From the first moment against a deeply disappointing South Korean outfit, in their ninth straight finals, the Swedes were on top, creating and missing a whole string of chances while the South Koreans could barely offer anything at the other end. Swedish profligacy inevitably had an air of Banquo’s ghost about it, the spirit of Zlatan hovering above the stadium as time and again, chances were missed or well saved by the impressive Cho Hyun-woo in the South Korean goal.
The Swedes are nothing if not relentless though – you have to be if you’re going to work your way through all those Ikea diagrams – and eventually got their reward with a clear penalty as Viktor Claesson was chopped down in the box, skipper Andreas Granqvist sending Cho the wrong way from the spot.
The South Koreans barely rallied, though how Hwang Hee-chan missed the target altogether with a free header is hard to understand. I think we can safely discard the Asian challenge in that group now for Mexico will surely see them off in the next game. Sweden against Germany though, that now promises to be something to savour.

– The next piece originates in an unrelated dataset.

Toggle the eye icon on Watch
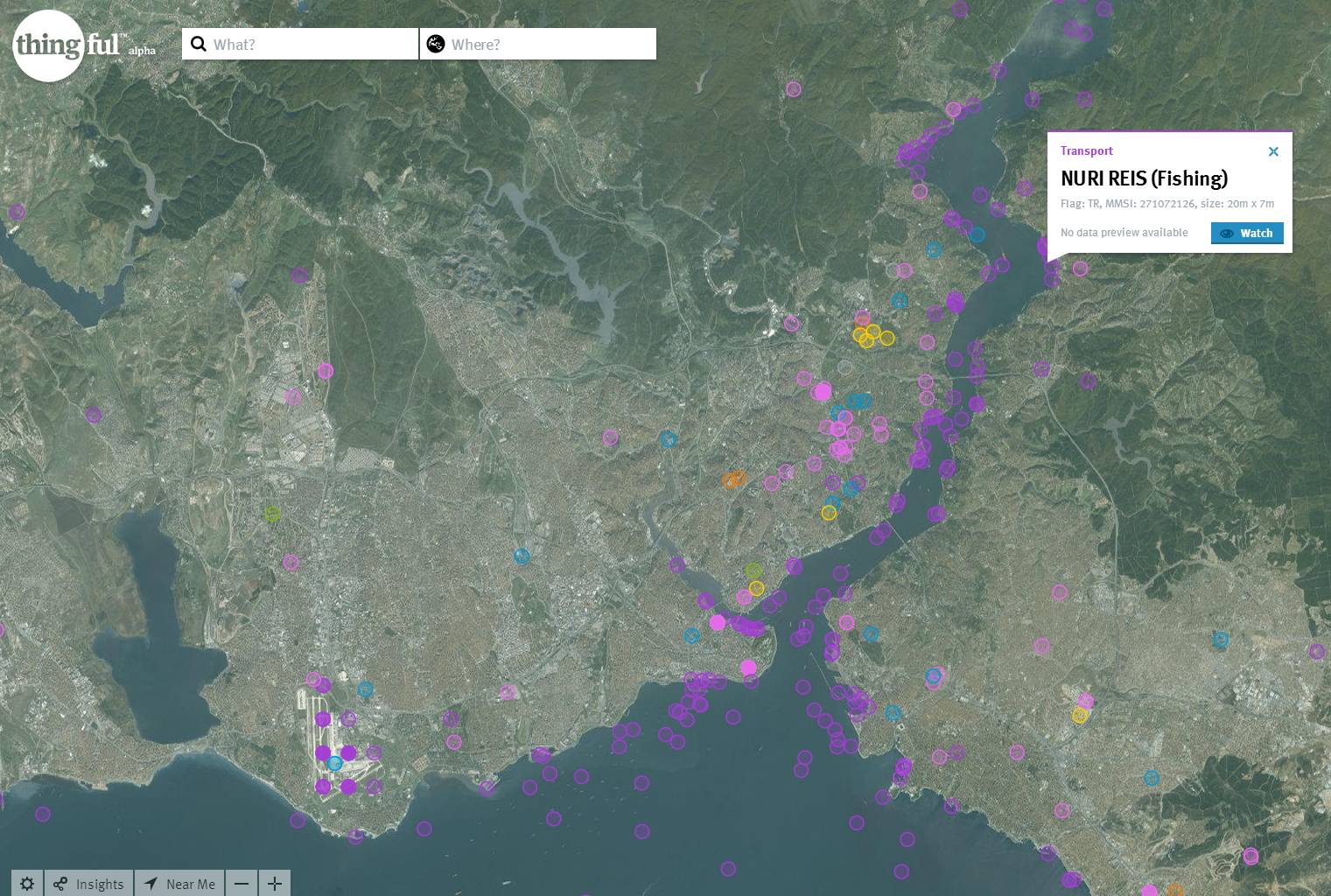 pyautogui.click(x=1227, y=234)
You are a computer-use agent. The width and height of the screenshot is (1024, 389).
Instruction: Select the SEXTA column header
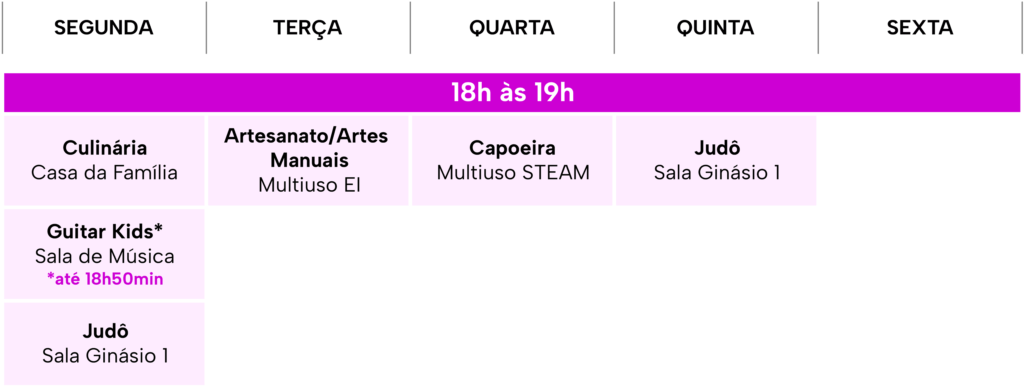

Without producing too much in the way of fireworks, Belgium made a solid statement of their intent at this World Cup with a thoroughly efficient and workmanlike defeat of Panama.
Sensibly, there was nothing gung oho about them, they didn’t over commit players forward the way Germany had done, but instead they knocked the ball around, kept possession, made Panama chase the ball and gradually wore them into the ground.
When they received the added bonus of scoring just a couple of minutes into the second half when the ball dropped beautifully for Dries Martens and his connection was perfection to drop his shot over the keeper and into the far corner, there was only ever going to be one result.
Romelu Lukaku reminded Cristiano Ronaldo – and Harry Kane – that he won’t have the Golden Boot competition all his own way by pocketing two goals for himself with a deft header and a crisp clip over the advancing goalkeeper, Belgium winning 3-0, a scoreline that reflected the game – one on which Roberto Martinez’s side were operating at no more than 75%.
That is an ominous sign for the rest of the competition for there was none of the flakiness that Belgium have shown at other tournaments when they’ve been highly fancied but have veered from the sublime to the ridiculous. There was a solid reliability not just to their football in this game, but to their mentality. There was no desire to do anything too flash, too tricksy, just a professional desire to get the job done.
What is especially impressive about them is a bit of spikiness that they show towards one another if someone makes a mistake. All too often in modern football, somebody spanks a pass 20 yards too long or gets caught hopelessly out of position and not a word is said, a hand raised in acknowledgement and then shrugged off.
But when Yannick Carrasco went to sleep at 1-0 and allowed Michael Murillo in behind, Thibault Courtois saving well, Jan Vertonghen went ballistic at the midfielder, tearing a layer of skin off him with his rollocking.
That’s not a sign of a team scapegoating as some see it. It’s a sign of a team that has come to this tournament fully focused, well aware that this might be their moment, just as the 2008 Euros were Spain’s, that this is an opportunity that might not come around again. Thus far, this World Cup doesn’t look to have an outstanding team in it and they know it. Belgium haven’t gone to Spain to compete. They’ve gone there to win.